Peneliti ICW Kurnia Ramadhana |
Jakarta, Info Breaking News –
Indonesia Corruption Watch (ICW) menilai keberadaan UU No. 19 Tahun 2019 tentang
Perubahan atas UU No. 30 Tahun 2002 tentang KPK justru memperlambat KPK dalam
mengemban tugas sebagai lembaga anti korupsi.
Peneliti ICW Kurnia Ramadhana
mengatakan hal ini terlihat jelas dalam penanganan kasus dugaan suap penetapan
PAW Caleg PDIP yang menjerat komisioner KPU Wahyu Setiawan.
"Komisi Pemberantasan Korupsi melakukan tangkap tangan yang melibatkan salah satu Komisioner KPU karena diduga menerima suap untuk pertukaran anggota DPR. Banyak pihak yang menganggap tangkap tangan kali ini membuktikan bahwa Pimpinan KPK dan UU KPK baru tidak relevan lagi untuk dipersoalkan. Faktanya justru sebaliknya, UU KPK baru (UU No 19 Tahun 2019) terbukti mempersulit kinerja KPK dalam melakukan berbagai tindakan pro justicia," tuturnya, Minggu (12/1/2020).

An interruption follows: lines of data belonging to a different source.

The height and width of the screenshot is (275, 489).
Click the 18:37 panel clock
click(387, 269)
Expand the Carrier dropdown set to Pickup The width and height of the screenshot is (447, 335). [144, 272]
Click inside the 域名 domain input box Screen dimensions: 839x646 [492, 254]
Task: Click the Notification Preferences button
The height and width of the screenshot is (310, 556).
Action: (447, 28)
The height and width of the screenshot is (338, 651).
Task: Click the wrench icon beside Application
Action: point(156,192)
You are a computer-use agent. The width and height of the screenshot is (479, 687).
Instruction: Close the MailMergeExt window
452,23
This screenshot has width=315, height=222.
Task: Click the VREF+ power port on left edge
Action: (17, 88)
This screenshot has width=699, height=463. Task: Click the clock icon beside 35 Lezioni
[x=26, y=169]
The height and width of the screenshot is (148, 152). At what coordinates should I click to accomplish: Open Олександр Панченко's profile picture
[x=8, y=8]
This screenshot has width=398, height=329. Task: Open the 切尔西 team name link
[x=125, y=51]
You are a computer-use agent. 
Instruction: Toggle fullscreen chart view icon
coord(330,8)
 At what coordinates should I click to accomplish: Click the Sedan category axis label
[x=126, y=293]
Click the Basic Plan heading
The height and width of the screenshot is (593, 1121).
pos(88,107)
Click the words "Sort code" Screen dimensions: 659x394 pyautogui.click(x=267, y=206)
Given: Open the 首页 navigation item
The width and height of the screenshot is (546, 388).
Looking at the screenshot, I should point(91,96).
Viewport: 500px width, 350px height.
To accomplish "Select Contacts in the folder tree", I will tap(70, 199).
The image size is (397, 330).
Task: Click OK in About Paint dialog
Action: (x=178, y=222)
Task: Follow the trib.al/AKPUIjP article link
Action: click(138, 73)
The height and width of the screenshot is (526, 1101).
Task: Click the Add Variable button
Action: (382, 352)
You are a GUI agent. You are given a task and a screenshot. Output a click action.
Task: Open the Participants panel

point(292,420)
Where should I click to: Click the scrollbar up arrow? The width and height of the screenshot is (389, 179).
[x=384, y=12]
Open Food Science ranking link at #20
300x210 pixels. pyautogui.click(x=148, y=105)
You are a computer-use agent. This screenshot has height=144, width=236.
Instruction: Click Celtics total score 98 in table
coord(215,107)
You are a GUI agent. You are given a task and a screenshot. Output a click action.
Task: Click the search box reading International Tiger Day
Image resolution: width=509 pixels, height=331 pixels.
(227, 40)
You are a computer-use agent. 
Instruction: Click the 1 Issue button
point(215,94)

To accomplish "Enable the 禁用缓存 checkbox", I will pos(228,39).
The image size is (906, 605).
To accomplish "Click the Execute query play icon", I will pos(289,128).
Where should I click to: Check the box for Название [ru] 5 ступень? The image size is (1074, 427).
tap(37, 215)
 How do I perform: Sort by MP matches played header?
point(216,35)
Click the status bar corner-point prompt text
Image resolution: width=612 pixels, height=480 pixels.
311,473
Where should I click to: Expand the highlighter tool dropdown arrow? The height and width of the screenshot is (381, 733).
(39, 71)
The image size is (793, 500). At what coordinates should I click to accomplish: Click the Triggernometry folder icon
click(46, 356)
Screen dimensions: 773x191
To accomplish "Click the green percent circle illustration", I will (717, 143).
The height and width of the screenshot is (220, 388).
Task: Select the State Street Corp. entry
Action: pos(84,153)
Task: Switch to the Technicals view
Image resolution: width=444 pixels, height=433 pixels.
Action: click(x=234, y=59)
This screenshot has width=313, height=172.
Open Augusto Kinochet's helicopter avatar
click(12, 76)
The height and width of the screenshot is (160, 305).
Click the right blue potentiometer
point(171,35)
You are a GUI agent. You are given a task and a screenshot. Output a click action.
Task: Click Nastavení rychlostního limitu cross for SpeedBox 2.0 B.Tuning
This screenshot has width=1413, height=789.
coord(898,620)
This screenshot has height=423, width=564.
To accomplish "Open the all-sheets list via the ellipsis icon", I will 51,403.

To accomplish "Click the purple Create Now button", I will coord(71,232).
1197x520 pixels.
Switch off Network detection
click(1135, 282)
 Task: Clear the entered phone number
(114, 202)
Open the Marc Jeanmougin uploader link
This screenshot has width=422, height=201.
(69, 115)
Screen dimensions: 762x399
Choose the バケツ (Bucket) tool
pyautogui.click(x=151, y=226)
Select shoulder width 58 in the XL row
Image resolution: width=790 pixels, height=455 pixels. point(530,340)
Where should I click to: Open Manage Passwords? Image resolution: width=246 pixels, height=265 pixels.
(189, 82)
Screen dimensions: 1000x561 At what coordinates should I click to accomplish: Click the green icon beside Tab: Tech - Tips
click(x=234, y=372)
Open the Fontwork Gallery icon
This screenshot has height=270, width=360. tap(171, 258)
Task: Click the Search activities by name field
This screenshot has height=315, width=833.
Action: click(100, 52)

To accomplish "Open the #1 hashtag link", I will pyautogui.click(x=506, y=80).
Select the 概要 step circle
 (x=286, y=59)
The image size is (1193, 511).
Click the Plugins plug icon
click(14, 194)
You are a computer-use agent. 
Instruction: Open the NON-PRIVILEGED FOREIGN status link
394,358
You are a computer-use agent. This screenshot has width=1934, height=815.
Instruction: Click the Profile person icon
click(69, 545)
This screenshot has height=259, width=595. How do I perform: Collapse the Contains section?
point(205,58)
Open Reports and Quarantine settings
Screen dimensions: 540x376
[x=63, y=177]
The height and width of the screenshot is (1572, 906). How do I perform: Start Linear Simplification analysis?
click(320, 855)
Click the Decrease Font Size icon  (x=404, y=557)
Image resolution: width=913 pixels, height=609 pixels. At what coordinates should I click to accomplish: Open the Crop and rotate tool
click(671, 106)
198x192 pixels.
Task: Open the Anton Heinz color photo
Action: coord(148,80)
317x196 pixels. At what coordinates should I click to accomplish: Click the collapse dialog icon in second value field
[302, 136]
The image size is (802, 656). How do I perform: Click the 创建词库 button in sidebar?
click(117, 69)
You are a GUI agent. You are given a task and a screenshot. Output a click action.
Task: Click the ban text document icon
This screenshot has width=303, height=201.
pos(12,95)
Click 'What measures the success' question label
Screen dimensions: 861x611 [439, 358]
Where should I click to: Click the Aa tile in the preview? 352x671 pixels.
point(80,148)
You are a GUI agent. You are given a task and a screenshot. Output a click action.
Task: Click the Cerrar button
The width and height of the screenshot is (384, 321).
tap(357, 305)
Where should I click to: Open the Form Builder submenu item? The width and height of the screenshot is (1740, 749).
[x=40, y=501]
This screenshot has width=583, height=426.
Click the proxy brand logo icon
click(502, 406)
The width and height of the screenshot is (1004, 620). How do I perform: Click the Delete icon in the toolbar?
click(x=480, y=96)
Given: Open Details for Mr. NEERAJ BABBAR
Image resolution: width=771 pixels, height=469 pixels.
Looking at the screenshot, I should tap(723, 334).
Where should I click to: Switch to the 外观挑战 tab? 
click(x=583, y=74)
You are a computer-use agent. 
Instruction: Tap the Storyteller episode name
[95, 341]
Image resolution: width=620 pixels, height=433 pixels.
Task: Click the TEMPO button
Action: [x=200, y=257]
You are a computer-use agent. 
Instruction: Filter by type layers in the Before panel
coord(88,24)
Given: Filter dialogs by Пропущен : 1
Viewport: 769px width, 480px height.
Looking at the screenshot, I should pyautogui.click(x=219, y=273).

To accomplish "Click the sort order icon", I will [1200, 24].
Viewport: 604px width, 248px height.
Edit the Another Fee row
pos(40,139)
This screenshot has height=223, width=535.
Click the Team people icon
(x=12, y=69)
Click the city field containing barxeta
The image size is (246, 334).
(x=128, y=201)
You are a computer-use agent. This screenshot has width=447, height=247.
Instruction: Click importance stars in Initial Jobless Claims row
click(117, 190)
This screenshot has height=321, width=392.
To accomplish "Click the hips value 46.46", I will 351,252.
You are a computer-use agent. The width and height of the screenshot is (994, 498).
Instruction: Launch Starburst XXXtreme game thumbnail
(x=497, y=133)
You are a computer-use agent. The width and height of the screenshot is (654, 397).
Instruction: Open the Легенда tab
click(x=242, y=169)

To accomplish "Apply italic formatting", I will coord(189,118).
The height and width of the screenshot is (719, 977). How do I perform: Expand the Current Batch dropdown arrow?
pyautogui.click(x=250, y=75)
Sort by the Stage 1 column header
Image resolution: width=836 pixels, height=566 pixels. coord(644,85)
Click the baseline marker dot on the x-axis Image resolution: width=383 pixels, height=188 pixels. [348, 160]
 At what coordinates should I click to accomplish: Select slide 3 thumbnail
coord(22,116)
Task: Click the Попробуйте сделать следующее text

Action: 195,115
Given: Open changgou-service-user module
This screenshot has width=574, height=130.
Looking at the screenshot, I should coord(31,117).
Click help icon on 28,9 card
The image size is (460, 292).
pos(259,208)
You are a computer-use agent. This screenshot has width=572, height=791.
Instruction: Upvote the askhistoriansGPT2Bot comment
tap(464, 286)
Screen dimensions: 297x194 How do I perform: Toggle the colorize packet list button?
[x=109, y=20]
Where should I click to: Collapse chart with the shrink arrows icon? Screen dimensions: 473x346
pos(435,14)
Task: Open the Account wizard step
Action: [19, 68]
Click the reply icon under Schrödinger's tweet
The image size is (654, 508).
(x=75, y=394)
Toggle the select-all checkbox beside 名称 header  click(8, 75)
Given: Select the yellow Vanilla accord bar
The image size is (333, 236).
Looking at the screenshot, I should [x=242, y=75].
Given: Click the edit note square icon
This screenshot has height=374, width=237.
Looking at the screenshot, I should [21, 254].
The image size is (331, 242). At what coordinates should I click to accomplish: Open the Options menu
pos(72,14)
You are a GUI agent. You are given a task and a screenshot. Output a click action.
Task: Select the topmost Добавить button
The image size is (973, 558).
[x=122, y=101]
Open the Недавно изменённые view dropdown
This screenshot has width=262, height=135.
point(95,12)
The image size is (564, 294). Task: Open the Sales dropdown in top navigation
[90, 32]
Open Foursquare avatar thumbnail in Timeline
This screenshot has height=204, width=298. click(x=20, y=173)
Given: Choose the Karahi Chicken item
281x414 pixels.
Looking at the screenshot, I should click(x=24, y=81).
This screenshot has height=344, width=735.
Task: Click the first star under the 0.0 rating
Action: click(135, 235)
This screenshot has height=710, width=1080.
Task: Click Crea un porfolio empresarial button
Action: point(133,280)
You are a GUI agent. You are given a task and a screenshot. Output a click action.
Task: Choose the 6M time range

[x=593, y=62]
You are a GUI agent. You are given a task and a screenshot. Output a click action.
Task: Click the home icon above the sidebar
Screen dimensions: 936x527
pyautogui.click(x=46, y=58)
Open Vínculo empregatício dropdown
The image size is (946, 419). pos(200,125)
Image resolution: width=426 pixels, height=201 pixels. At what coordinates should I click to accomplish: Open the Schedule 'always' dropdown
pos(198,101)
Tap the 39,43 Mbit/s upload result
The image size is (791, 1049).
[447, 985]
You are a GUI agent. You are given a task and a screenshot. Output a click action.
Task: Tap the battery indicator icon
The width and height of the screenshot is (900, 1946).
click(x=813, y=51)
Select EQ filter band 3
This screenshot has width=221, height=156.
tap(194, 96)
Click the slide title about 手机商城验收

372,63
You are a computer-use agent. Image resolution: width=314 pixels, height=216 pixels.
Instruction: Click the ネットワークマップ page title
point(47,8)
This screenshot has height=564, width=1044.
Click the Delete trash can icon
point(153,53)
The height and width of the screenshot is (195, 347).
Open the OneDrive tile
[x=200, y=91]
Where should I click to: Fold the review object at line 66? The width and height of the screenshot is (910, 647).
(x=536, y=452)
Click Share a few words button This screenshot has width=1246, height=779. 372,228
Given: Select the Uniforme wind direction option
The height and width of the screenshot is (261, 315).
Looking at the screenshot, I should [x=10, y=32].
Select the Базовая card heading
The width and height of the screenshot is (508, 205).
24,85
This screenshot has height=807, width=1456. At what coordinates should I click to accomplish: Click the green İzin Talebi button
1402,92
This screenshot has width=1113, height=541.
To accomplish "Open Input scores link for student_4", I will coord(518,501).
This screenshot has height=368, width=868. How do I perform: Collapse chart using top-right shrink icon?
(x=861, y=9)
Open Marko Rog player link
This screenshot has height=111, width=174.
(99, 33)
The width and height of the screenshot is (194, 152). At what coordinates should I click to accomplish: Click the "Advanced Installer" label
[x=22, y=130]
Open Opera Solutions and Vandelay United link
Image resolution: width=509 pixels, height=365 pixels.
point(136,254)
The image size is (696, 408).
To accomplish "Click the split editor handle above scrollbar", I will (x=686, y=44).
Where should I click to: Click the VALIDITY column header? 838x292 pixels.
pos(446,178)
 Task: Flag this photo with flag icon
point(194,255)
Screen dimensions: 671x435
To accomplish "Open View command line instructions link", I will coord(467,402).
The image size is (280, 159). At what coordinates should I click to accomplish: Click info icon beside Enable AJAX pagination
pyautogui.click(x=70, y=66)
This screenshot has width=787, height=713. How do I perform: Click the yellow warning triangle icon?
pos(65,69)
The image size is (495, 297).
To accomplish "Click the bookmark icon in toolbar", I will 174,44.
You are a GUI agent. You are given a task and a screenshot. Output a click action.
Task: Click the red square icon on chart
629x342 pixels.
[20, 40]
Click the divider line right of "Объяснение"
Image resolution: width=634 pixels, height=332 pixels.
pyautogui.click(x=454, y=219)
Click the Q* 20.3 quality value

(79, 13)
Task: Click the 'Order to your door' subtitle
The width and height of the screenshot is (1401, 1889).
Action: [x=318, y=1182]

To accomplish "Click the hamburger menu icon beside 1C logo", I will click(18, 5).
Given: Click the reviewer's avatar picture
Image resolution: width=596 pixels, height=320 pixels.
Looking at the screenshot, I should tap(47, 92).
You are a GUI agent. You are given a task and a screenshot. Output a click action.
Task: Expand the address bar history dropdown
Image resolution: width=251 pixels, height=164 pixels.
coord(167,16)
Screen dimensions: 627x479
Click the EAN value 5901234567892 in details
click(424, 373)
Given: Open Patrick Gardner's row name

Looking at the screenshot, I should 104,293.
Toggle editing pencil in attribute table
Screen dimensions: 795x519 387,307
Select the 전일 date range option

Kurnia menyatakan setidaknya terdapat dua hal yang patut
dicermati dalam aksi OTT yang menjerat Wahyu. Salah satunya ialah fakta bahwa
KPK terbukti lambat dalam melakukan penggeledahan di kantor DPP PDIP lantaran adanya
Pasal 37 B ayat (1) UU KPK baru yang menyebutkan bahwa tindakan penggeledahan
mesti atas seizin Dewan Pengawas (Dewas) KPK padahal dalam UU yang lama
disebutkan bahwa penggeledahan yang sifatnya mendesak seharusnya tak memerlukan
izin dari pihak siapapun.
Secara singkat, menurut Kurnia penggeledahan yang bertujuan untuk mencari dan menemukan bukti tidak mungkin dapat berjalan dengan tepat serta cepat jika harus menunggu izin dari Dewas KPK.
"Belum
lagi persoalan waktu, yang mana proses administrasi tersebut dapat dipergunakan
pelaku korupsi untuk menyembunyikan bahkan menghilangkan bukti-bukti," ungkapnya.
Selanjutnya,
ICW juga menyoroti dugaan tim KPK dihalangi saat menangani perkara ini. Kurnia
menegaskan upaya menghalang-halangi proses hukum dapat diancam dengan pidana
penjara 12 tahun menggunakan Pasal 21 UU Nomor 31 Tahun 1999 jo UU No 20 Tahun
2001 (UU Tipikor).
"Harusnya,
setiap pihak dapat kooperatif dengan proses hukum yang sedang dijalankan oleh
KPK," tegasnya.
Berangkat
dari hal tersebut, ICW lalu menyimpulkan bahwa narasi penguatan yang selama ini
diucapkan oleh Presiden Jokowi dan DPR hanya ilusi semata karena pada
kenyataannya pemberlakuan UU KPK justru menyulitkan penegakan hukum yang
dilakukan oleh lembaga anti rasuah tersebut.
Untuk
itu, ICW pun mendesak agar Jokowi tak buang badan terhadap lemahnya posisi KPK akibat
berlakunya UU KPK baru. Penerbitan Perppu, katanya, harus menjadi prioritas
utama dari Presiden untuk menyelamatkan KPK.
Selain
itu, ICW juga mendesak KPK tidak ragu menerapkan Pasal 21 UU Tipikor terhadap
pihak-pihak yang menghalangi penanganan kasus ini.
"KPK
harus berani menerapkan aturan obstruction of justice bagi
pihak-pihak yang menghambat atau menghalang-halangi proses hukum," pungkas
dia. ***Oto Geo
0 komentar:
Speak up your mind
Tell us what you're thinking... !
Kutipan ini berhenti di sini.